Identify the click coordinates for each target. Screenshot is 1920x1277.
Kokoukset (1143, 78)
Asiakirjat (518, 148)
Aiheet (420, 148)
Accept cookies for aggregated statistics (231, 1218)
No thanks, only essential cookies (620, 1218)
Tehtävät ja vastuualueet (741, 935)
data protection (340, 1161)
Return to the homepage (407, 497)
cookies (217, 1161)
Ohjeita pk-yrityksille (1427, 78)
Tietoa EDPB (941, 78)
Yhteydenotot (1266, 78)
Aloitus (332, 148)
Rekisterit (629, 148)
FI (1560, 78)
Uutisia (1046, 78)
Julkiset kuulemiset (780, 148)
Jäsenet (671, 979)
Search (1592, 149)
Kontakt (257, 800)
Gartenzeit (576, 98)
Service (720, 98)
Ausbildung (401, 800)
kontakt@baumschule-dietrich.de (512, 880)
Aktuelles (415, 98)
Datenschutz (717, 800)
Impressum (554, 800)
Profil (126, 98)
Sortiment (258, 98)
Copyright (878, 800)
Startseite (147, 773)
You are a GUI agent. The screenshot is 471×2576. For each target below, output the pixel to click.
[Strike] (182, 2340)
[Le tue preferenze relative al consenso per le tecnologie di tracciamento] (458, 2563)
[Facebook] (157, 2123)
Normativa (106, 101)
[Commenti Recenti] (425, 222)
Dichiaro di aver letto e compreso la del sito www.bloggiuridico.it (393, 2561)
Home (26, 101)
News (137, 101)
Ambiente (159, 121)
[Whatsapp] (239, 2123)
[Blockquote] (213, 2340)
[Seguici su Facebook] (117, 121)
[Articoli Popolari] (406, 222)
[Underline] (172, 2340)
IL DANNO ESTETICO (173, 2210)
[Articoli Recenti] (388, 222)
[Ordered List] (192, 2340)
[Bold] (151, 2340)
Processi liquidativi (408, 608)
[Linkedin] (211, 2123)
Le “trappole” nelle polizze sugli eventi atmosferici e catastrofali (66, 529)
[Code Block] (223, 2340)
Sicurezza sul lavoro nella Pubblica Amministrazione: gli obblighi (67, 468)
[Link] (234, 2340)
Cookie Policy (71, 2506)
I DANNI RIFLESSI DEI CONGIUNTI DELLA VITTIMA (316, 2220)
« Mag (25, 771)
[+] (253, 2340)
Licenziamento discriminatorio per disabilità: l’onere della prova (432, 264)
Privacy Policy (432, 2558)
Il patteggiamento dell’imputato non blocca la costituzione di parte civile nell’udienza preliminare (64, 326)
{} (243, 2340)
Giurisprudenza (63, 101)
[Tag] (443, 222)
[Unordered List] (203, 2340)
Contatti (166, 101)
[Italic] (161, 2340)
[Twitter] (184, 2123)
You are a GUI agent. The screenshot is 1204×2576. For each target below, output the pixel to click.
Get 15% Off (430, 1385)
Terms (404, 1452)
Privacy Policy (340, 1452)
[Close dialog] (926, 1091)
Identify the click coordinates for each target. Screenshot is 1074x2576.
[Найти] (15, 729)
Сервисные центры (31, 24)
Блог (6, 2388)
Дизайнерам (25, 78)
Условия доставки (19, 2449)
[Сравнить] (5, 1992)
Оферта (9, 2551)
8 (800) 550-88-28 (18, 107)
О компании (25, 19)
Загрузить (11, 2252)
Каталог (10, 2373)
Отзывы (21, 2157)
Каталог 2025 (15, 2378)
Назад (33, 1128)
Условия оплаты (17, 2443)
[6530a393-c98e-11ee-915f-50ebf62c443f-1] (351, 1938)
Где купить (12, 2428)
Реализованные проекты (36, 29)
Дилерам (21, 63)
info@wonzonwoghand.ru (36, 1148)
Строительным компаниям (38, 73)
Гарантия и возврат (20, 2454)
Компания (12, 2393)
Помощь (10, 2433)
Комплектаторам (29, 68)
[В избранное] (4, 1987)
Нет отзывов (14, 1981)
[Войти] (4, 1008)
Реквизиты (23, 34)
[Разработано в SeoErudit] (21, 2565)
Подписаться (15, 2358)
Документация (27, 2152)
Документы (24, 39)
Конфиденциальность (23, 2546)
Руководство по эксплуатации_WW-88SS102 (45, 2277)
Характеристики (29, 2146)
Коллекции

## Exercise directions
Out of the data above, set down the lines from the one with "Mag (25, 771)" to the one with "[Twitter] (184, 2123)", both included, exactly as written and with no additions.

## Answer below
« Mag (25, 771)
[+] (253, 2340)
Licenziamento discriminatorio per disabilità: l’onere della prova (432, 264)
Privacy Policy (432, 2558)
Il patteggiamento dell’imputato non blocca la costituzione di parte civile nell’udienza preliminare (64, 326)
{} (243, 2340)
Giurisprudenza (63, 101)
[Tag] (443, 222)
[Unordered List] (203, 2340)
Contatti (166, 101)
[Italic] (161, 2340)
[Twitter] (184, 2123)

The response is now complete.